La revelación me invadió allí, entre las mercancías. Yo quería saber. Sherrea aseguraba que era capaz de extraer la verdad de un mazo de setenta y ocho cartas. No creía en las cartas pero podía, bajo presión, llegar a admitir que no sabía qué pensar sobre Sher. Un poco de telepatía, con el Tarot como justificación -o cualquier otra cosa que ella quisiera utilizar- podía ser lo que necesitaba para localizar mis recuerdos perdidos. Si es que era realmente telépata, si es que los recuerdos seguían allí y si es que podían servirme de algo. Pero al menos tenía que intentarlo.

La vieja morena que vendía los tomatillos estaba lanzándome unos gritos impropios de su edad y mirándome mal, así que me volví y seguí mi camino. Pero entonces tropecé con uno de los postes de su puestecillo, lo que sacudió entera la lona que le servía como techo, y ella gritó algo sobre mi madre * . Eso me hizo reír. Pero cuando abandoné la sombra, el sol me golpeó la cabeza con la fuerza de un martillo y dejé de reírme.

La Cañada forma el extremo occidental de la Orilla, a pocos cientos de metros del mercado de Seven Corners. El pavimento agrietado de una antigua autopista interestatal está por todos lados. La carretera sigue estando en buen estado, en una era que no las necesita tan grandes y que carece de uso para el concepto de «interestatal». Desde el borde de la Cañada se veían las Profundidades, al otro lado, teñidas primero con los colores grises y pardos de los ladrillos y la madera y luego, conforme iban alejándose y ascendiendo, con el bronce, el negro perlado y el verde claro de las torres de piedra, metal y brillante cristal. La emperatriz de todas ellas, erguida en su mismo centro, era Ego, la construcción más alta de toda la ciudad, cuyas paredes reflectantes carecían de color propio y utilizaban el del cielo, un azul implacable e inmaculado aquel día . Las torres de las Profundidades, erguidas en ángulos o curvas, resultaban aún más notables cuando se comparaban con las formas de sus hermanas en ruinas, que aparecían ocasionalmente entre ellas. Si hubiera llegado a ellas tan deprisa a pie como lo he hecho en este relato, puede que no tuviese nada que relatar. O puede que sí. Casualidad es la palabra que utilizamos cuando no vemos el movimiento de los hilos.

El puente que cruzaba la Cañada estaba repleto de vendedores que no habían encontrado sitio en el mercado. Solo unos pocos de ellos tenían toldo, o siquiera puesto. La mayoría extendía una manta sobre las ennegrecidas aceras y se protegían del sol con sombreros, chales y sombrillas. El calor se elevaba de la superficie de la carretera con la fuerza de una explosión y la escena entera estaba difuminada por la trepidación de un espejismo. Al llegar cerca del centro del puente, me detuve y me froté los ojos con las manos, tratando de expulsar el dolor de cabeza y reemplazarlo con un firme sentido del espacio y el equilibrio. Un escalofrío me recorrió. Puede que el sudor sí que estuviera haciendo efecto, al fin y al cabo. Aunque lo cierto es que ya no parecía estar sudando.

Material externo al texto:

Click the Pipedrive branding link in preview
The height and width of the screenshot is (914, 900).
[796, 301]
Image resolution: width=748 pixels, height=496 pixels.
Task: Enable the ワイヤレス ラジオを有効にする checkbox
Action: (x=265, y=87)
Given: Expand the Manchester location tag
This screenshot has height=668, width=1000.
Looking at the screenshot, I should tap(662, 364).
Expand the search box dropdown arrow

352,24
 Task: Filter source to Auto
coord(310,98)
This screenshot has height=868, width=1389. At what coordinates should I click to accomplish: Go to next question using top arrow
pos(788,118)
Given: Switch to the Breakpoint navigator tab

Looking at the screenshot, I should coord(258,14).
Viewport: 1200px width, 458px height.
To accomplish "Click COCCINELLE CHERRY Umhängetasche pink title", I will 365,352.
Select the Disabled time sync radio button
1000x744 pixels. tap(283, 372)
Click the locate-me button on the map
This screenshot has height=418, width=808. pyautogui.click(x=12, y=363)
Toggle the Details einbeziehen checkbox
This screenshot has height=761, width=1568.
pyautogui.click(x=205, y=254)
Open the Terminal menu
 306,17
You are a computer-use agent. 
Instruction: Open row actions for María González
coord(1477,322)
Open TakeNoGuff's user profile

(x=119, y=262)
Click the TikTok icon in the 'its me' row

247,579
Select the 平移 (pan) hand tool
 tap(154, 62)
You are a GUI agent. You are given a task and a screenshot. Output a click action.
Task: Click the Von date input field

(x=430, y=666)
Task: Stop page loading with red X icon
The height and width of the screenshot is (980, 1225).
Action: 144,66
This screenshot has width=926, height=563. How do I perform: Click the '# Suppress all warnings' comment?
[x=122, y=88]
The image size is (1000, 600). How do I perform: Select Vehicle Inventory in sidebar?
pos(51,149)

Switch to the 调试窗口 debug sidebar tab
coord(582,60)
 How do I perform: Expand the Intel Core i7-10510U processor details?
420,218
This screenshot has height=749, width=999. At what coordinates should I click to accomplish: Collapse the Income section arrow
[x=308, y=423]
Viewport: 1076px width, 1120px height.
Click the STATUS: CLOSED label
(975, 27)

Una brisa cálida sopló sobre mí. No, era el viento levantado por la gente al pasar. Entonces, ¿por qué no cesaba? Abrí los ojos. Un brazo flaco se alargó hacia mí, unos dedos como huesos me atenazaron el hombro y me obligaron a volverme. Rostros salpicados de negro y gris, cabezas cubiertas por una fina pelusa, andrajos en brusco movimiento… Estaba en el ojo de una tormenta de Turbados.